Search code examples
rubycsvencodingsmartercsv

SmarterCSV and file encoding issues in Ruby


I'm working with a file that appears to have UTF-16LE encoding. If I run

File.read(file, :encoding => 'utf-16le')

the first line of the file is:

"<U+FEFF>=\"25/09/2013\"\t18:39:17\t=\"Unknown\"\t=\"+15168608203\"\t\"Message.\"\r\n

If I read the file using something like

csv_text = File.read(file, :encoding => 'utf-16le')

I get an error stating

ASCII incompatible encoding needs binmode (ArgumentError)

If I switch the encoding in the above to

csv_text = File.read(file, :encoding => 'utf-8')

I make it to the SmarterCSV section of the code, but get an error that states

`=~': invalid byte sequence in UTF-8 (ArgumentError)

The full code is below. If I run this in the Rails console, it works just fine, but if I run it using ruby test.rb, it gives me the first error:

require 'smarter_csv'
headers = ["date_of_message", "timestamp_of_message", "sender", "phone_number", "message"]
path = '/path/'
Dir.glob("#{path}*.CSV").each do |file|
  csv_text = File.read(file, :encoding => 'utf-16le')
  File.open('/tmp/tmp_file', 'w') { |tmp_file| tmp_file.write(csv_text) }
  puts 'made it here'
  SmarterCSV.process('/tmp/tmp_file', {
    :col_sep => "\t",
    :force_simple_split => true,
    :headers_in_file => false,
    :user_provided_headers => headers
   }).each do |row|
    converted_row = {}
    converted_row[:date_of_message] = row[:date_of_message][2..-2].to_date
    converted_row[:timestamp] = row[:timestamp]
    converted_row[:sender] = row[:sender][2..-2]
    converted_row[:phone_number] = row[:phone_number][2..-2]
    converted_row[:message] = row[:message][1..-2]
    converted_row[:room] = file.gsub(path, '')
  end
end

Update - 05/13/15

Ultimately, I decided to encode the file string as UTF-8 rather than diving deeper into the SmarterCSV code. The first problem in the SmarterCSV code is that it does not allow a user to specify binary mode when reading in a file, but after adjusting the source to handle that, a myriad of other encoding-related issues popped-up, many of which related to the handling of various parameters on files that were not UTF-8 encoded. It may have been the easy way out, but encoding everything as UTF-8 before feeding it into SmarterCSV solved my issue.


Solution

  • Add binmode to the File.read call.

    File.read(file, :encoding => 'utf-16le', mode: "rb")
    

    "b" Binary file mode Suppresses EOL <-> CRLF conversion on Windows. And sets external encoding to ASCII-8BIT unless explicitly specified.

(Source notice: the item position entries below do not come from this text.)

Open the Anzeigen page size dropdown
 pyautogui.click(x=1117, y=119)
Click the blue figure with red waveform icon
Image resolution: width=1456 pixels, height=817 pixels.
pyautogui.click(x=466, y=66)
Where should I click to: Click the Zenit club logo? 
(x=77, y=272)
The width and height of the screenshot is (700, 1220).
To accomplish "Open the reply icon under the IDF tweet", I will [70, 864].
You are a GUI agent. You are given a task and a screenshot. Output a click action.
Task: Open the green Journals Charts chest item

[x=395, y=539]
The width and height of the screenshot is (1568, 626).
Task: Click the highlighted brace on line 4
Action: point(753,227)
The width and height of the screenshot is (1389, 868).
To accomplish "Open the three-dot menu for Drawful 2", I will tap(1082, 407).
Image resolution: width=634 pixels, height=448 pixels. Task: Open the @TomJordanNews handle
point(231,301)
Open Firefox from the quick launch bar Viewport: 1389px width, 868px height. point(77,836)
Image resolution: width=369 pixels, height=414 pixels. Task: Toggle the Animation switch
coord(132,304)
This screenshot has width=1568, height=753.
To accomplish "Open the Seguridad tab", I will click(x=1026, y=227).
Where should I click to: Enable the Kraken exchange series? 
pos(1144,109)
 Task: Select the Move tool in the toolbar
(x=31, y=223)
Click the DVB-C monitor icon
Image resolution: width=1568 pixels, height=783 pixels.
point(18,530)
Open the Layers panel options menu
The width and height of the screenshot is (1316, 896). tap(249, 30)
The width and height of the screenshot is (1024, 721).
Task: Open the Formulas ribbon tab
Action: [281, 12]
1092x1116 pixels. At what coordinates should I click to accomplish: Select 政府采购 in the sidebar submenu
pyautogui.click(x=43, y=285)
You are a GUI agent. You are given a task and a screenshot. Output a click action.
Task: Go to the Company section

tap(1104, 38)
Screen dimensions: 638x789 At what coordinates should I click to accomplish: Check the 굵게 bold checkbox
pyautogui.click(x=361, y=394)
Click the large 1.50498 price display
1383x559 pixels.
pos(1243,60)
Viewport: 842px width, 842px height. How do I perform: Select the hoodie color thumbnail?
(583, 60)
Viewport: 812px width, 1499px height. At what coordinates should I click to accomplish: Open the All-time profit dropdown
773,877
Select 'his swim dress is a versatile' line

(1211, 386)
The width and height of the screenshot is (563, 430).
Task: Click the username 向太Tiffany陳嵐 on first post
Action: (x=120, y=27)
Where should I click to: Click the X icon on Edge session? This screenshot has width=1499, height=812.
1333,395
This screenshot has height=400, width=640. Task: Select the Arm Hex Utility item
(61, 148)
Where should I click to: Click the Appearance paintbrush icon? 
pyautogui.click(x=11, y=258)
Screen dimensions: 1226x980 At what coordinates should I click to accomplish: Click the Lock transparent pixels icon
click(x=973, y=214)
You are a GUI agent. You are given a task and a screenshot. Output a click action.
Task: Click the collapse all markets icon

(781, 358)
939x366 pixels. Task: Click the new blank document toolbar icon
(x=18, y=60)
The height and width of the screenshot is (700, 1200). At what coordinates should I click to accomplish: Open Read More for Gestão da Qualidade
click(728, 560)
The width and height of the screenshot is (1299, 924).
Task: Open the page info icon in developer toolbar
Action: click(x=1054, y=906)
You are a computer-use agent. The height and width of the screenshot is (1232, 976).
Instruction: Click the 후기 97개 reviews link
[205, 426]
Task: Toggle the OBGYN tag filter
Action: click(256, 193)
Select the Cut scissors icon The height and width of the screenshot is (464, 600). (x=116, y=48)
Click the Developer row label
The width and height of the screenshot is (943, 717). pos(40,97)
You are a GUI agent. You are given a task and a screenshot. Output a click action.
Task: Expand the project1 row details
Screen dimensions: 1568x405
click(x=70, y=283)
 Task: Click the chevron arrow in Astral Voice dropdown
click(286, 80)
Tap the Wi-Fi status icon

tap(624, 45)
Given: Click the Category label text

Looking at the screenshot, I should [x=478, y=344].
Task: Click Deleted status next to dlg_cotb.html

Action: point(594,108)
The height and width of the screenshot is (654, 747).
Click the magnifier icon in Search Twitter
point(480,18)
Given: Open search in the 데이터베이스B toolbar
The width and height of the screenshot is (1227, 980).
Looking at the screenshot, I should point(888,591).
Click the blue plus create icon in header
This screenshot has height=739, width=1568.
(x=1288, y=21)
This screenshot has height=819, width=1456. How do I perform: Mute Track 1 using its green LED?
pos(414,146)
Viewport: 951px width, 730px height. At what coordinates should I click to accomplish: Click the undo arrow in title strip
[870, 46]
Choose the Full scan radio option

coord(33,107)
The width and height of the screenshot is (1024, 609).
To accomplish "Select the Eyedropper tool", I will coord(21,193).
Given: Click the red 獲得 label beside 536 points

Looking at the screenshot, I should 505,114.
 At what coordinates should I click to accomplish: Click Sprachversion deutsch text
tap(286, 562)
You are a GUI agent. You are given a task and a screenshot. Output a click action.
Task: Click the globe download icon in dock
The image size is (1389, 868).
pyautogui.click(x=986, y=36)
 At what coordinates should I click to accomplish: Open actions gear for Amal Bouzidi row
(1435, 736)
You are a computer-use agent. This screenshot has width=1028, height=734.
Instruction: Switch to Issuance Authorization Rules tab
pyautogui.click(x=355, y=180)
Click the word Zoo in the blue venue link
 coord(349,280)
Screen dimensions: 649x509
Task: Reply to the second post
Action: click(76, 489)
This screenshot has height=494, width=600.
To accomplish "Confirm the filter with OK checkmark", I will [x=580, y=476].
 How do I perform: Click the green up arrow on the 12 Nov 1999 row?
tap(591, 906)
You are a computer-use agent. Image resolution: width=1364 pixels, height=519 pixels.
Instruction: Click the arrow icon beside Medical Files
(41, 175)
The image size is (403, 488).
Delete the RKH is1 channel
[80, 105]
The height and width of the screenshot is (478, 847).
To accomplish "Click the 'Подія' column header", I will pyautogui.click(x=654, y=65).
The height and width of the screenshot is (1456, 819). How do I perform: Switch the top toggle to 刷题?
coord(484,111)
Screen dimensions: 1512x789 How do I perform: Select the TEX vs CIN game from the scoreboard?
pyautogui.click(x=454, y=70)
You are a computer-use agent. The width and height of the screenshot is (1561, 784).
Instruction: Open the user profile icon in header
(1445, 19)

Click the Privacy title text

    ref: http://ruby-doc.org/core-2.0.0/IO.html#method-c-read

    Now pass the correct encoding to SmarterCSV

    SmarterCSV.process('/tmp/tmp_file', {
    :file_encoding => "utf-16le", ...
    

    Update

    It was found that smartercsv does not support binary mode. After the OP attempted to modify the code with no success it was decided the simple solution was to convert the input to UTF-8 which smartercsv supports.